「生命軽視の度合い高い」父と弟殺害の48歳女に無期懲役、極刑は回避 大阪地裁

足立朱美被告
足立朱美被告

堺市で平成30年、インスリン製剤を投与して父親を、練炭自殺を装って弟を殺害したとして、殺人罪などに問われた無職、足立朱美被告(48)に対する裁判員裁判の判決公判が29日、大阪地裁で開かれた。坂口裕俊裁判長は「生命軽視の度合いが高く、結果は重大」として無期懲役(求刑死刑)を言い渡した。

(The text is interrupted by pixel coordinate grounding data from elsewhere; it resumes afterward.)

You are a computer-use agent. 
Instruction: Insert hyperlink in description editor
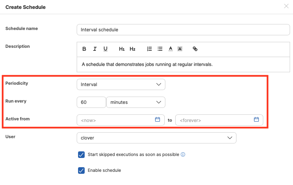(x=195, y=49)
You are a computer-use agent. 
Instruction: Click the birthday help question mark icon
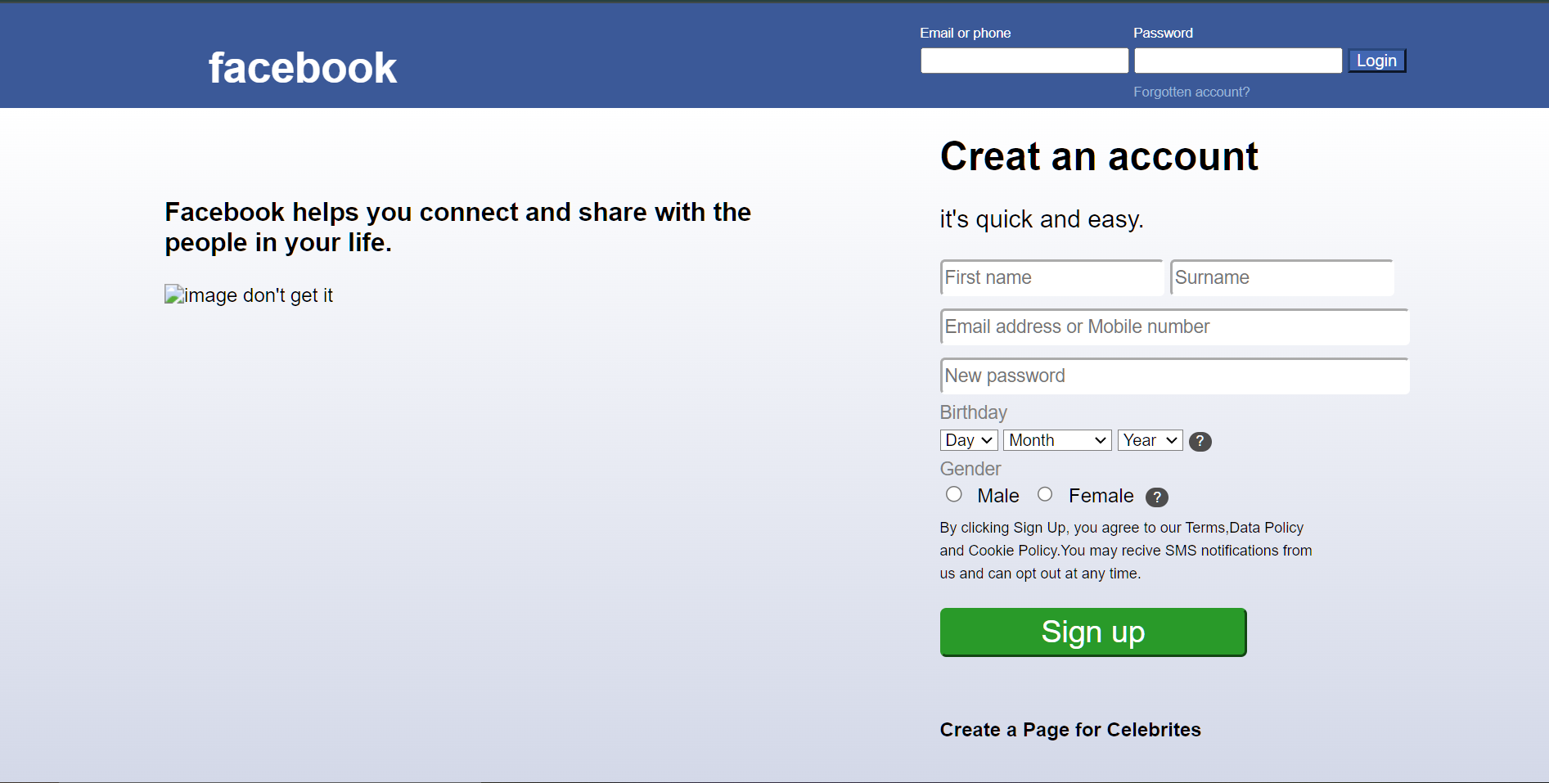point(1200,441)
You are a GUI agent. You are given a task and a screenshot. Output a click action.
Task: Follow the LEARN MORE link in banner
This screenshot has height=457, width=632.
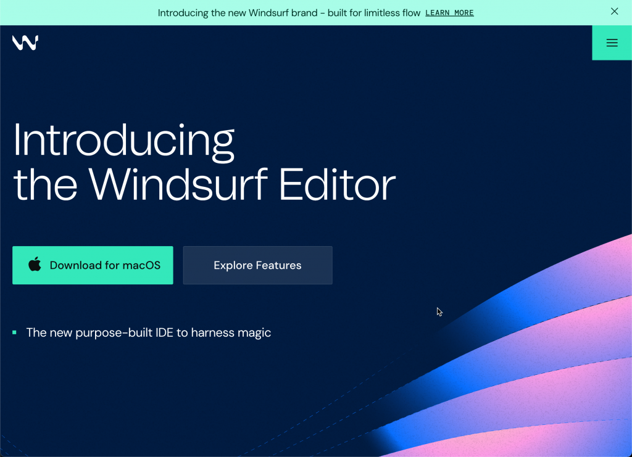point(449,13)
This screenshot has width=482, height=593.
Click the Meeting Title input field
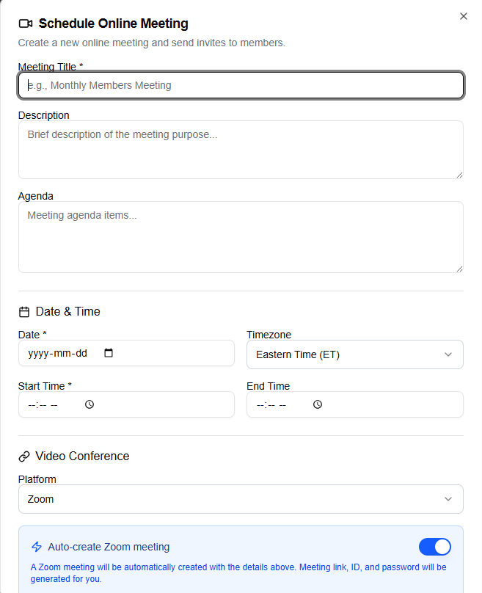click(241, 85)
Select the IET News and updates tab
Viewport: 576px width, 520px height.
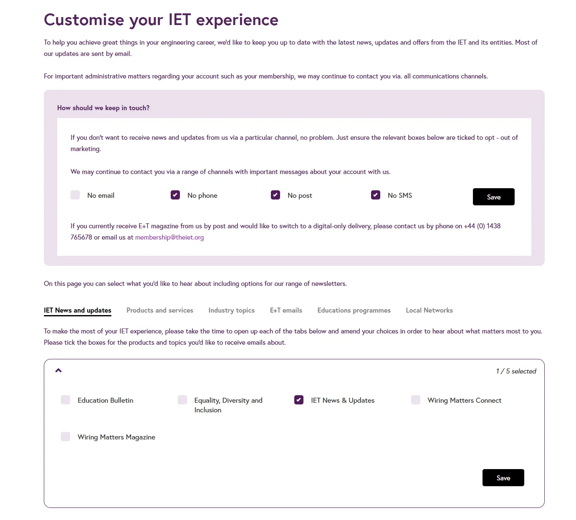pyautogui.click(x=78, y=310)
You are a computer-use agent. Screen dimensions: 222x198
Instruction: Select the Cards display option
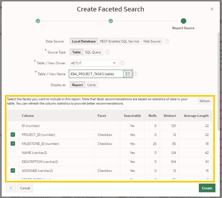pyautogui.click(x=91, y=85)

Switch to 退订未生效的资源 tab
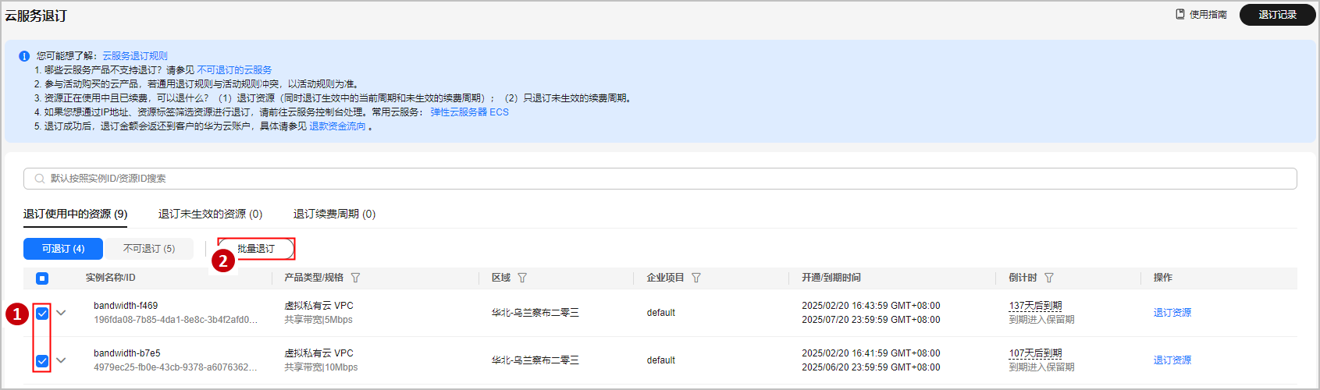(x=210, y=214)
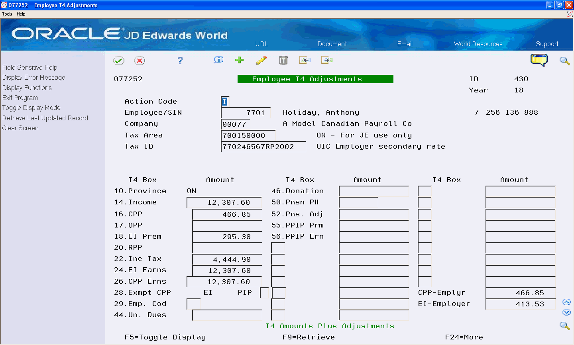Click the Exit Program link
574x345 pixels.
[x=20, y=98]
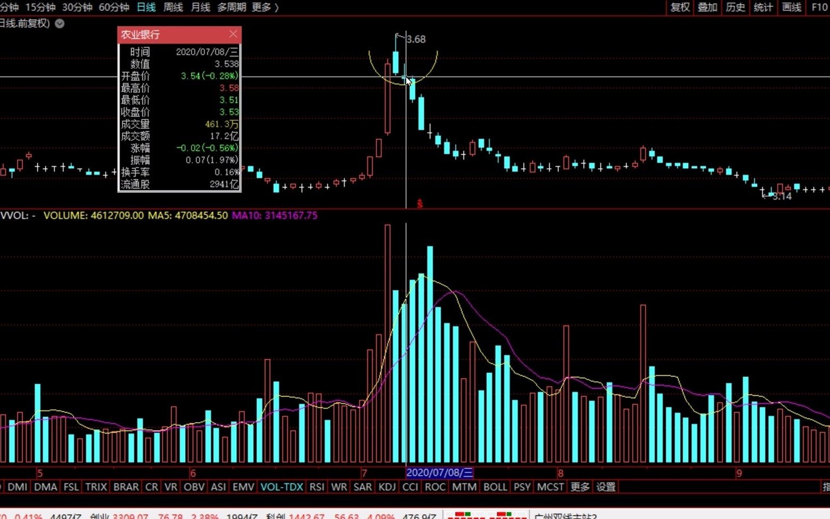Viewport: 830px width, 519px height.
Task: Switch indicator to BOLL
Action: point(494,487)
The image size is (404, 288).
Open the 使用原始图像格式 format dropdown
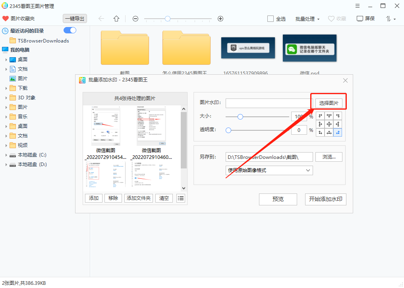tap(269, 170)
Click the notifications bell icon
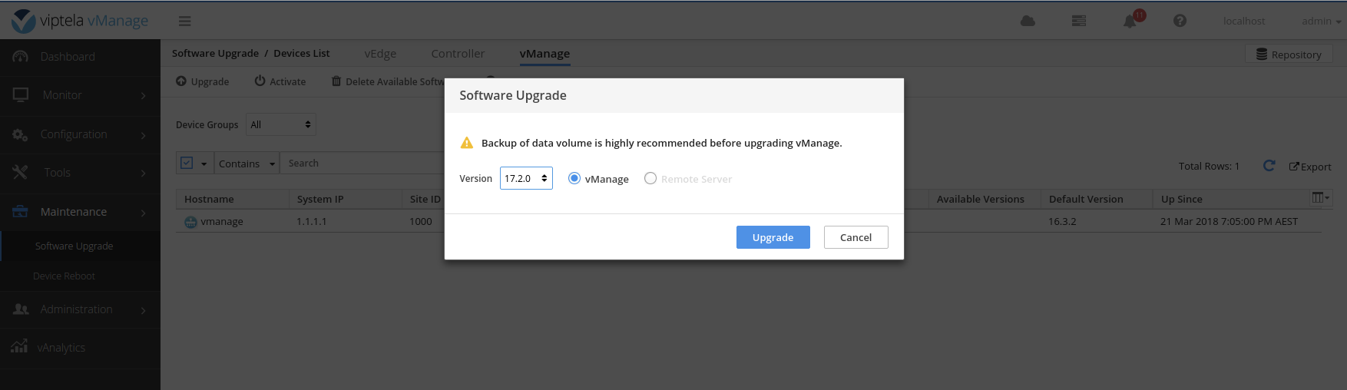1347x390 pixels. click(x=1130, y=21)
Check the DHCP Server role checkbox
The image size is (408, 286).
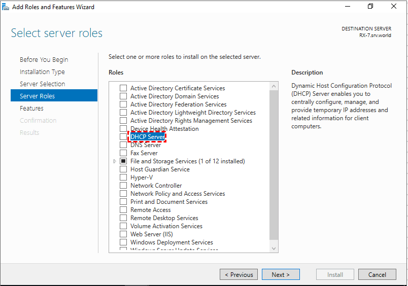[123, 137]
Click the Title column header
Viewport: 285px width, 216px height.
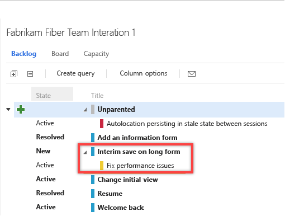tap(97, 96)
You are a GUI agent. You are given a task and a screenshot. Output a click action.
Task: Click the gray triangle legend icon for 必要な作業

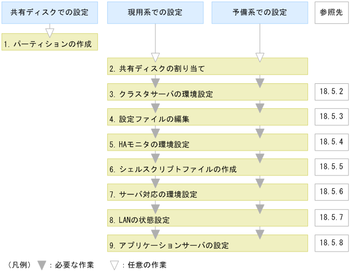coord(41,265)
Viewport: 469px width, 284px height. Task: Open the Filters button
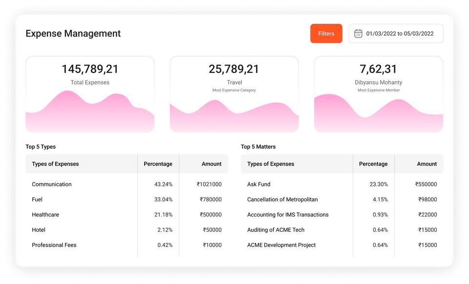click(x=326, y=34)
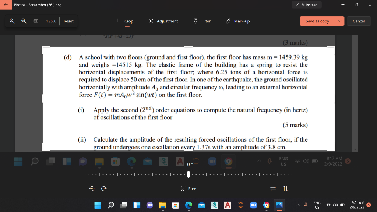The width and height of the screenshot is (377, 212).
Task: Reset all image edits
Action: click(x=68, y=21)
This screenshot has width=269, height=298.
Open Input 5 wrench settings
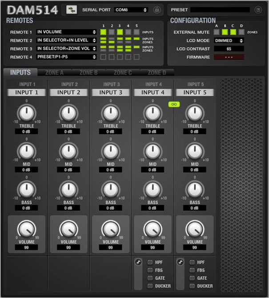coord(180,262)
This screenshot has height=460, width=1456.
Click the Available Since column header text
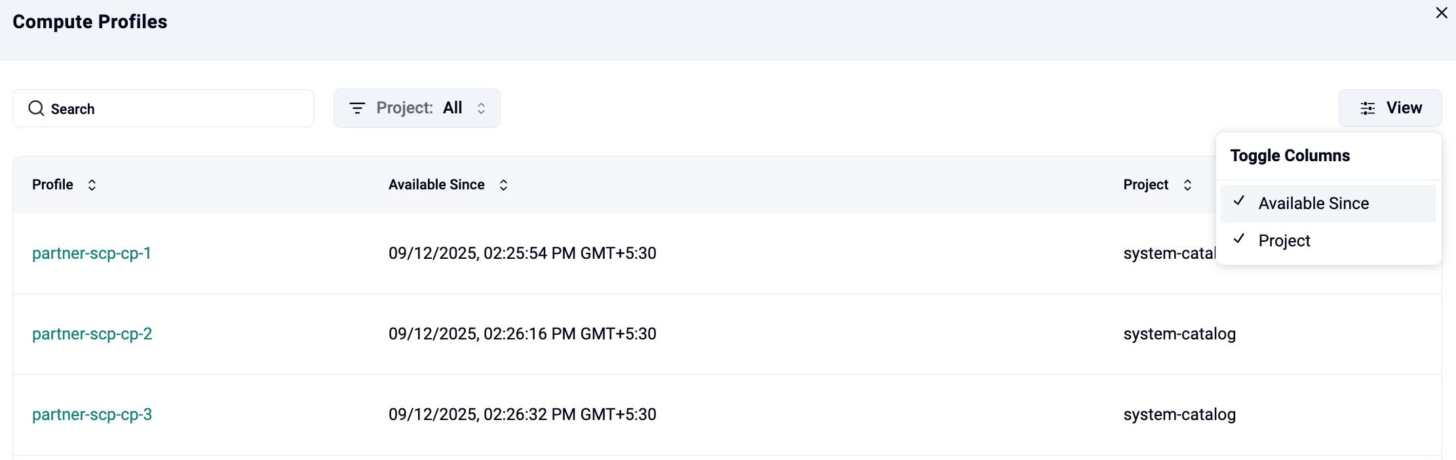tap(436, 185)
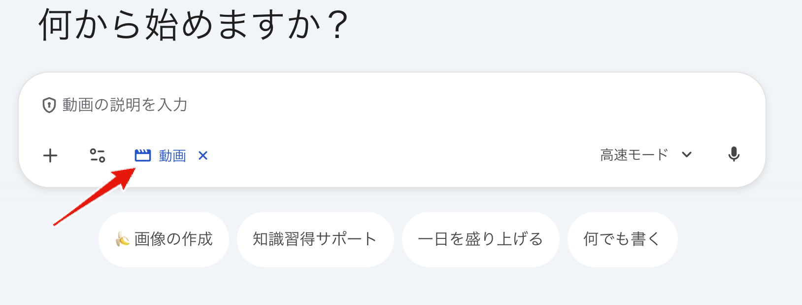802x305 pixels.
Task: Open the 高速モード model selector
Action: 634,155
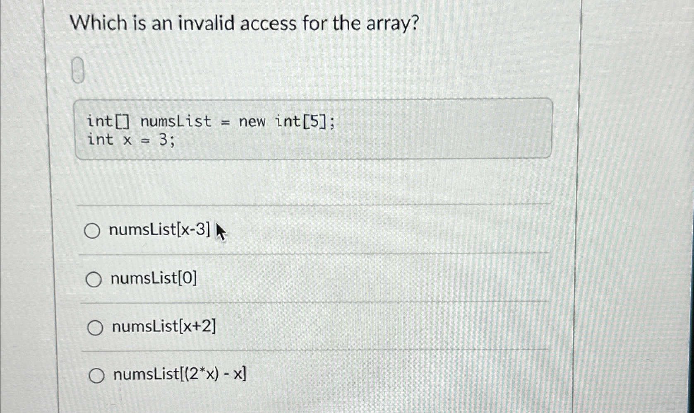Click the radio circle beside the last answer
Screen dimensions: 694x413
pos(97,374)
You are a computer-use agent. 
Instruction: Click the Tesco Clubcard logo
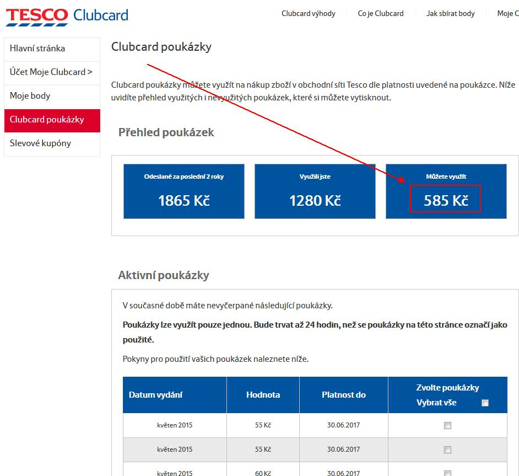(67, 17)
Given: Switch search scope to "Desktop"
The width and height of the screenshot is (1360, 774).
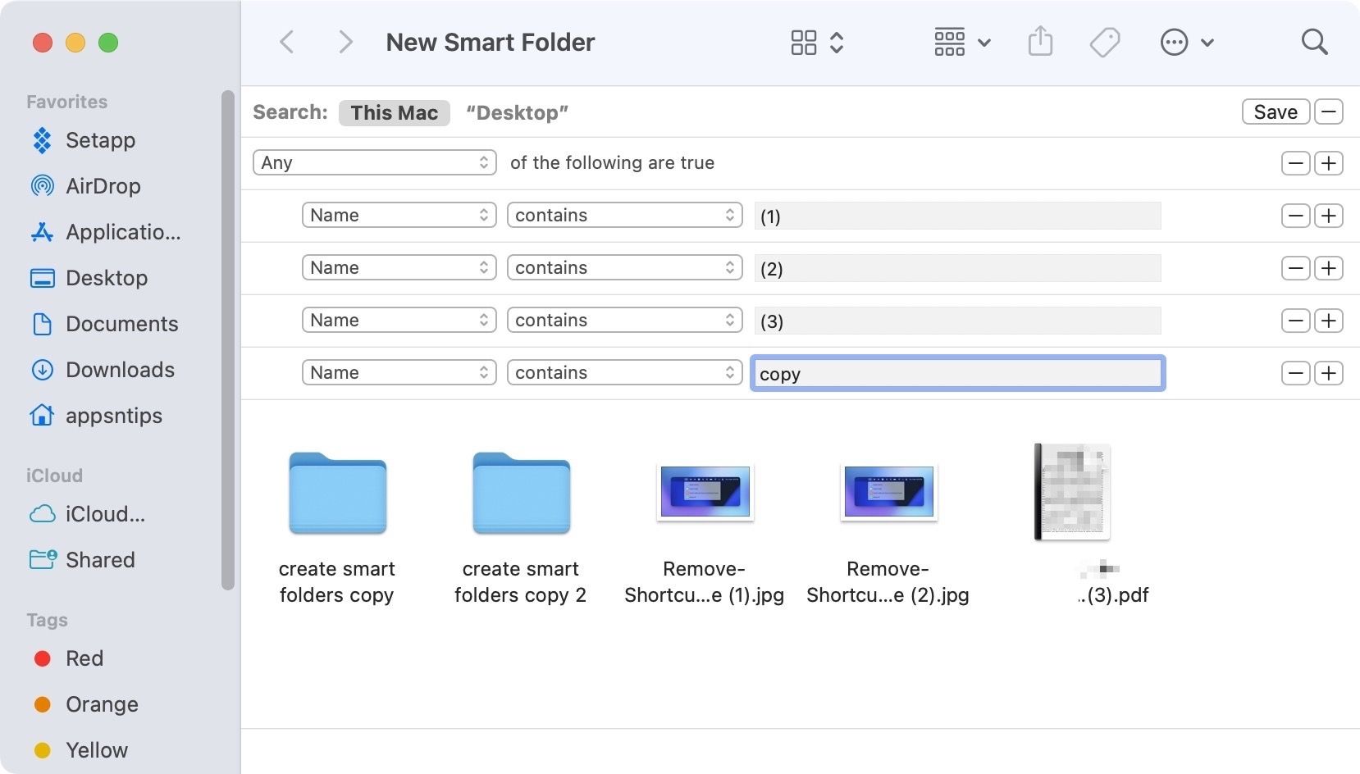Looking at the screenshot, I should pyautogui.click(x=517, y=112).

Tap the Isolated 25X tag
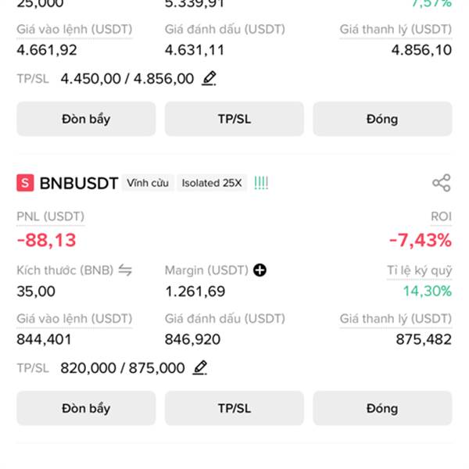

弁護側は無罪を主張し、足立被告は認否を黙秘していた。坂口裁判長は、間接証拠から足立被告が2人を殺害したと認めたものの、ほかの死刑判決事案と悪質性を比較して極刑を回避した。

判決理由で、父親の富夫さん=当時(67)=は低血糖脳症によって誤嚥性肺炎を引き起こし、摂取する栄養量の低下につながったとして、インスリン投与と死亡との因果関係を認定。弁護側の「がんによる病死」との主張を退けた。

また、足立被告が「低血糖死亡」と検索していたことなどを踏まえ、「殺意を持って投与したことは間違いない」とした。

弟の聖光(まさみつ)さん=当時(40)=については、足立被告が事前に練炭を購入し、遺体から検出された睡眠薬の成分も被告が処方されていたものと一致すると指摘。富夫さんへのインスリン投与をほのめかす聖光さん名義の「遺書」が見つかったが、パソコンの使用履歴などから文書を作成したのは足立被告と判断し、「犯行の責任をなすりつけるために自殺に見せかけて殺害した」と批判した。

量刑については、聖光さん殺害を「動機は自己中心的」と指弾。一方、富夫さんはがんによる衰弱とあいまって死亡しており、「ほかの死刑事案と比べて非難の程度は劣る」とし、無期懲役が相当とした。

判決によると、30年1月、堺市中区の実家で、富夫さんに多量のインスリン製剤を投与し、同年6月に死亡させた。同年3月には、聖光さんを睡眠薬で眠らせた上でトイレ内で練炭を燃焼させて一酸化炭素中毒により殺害した。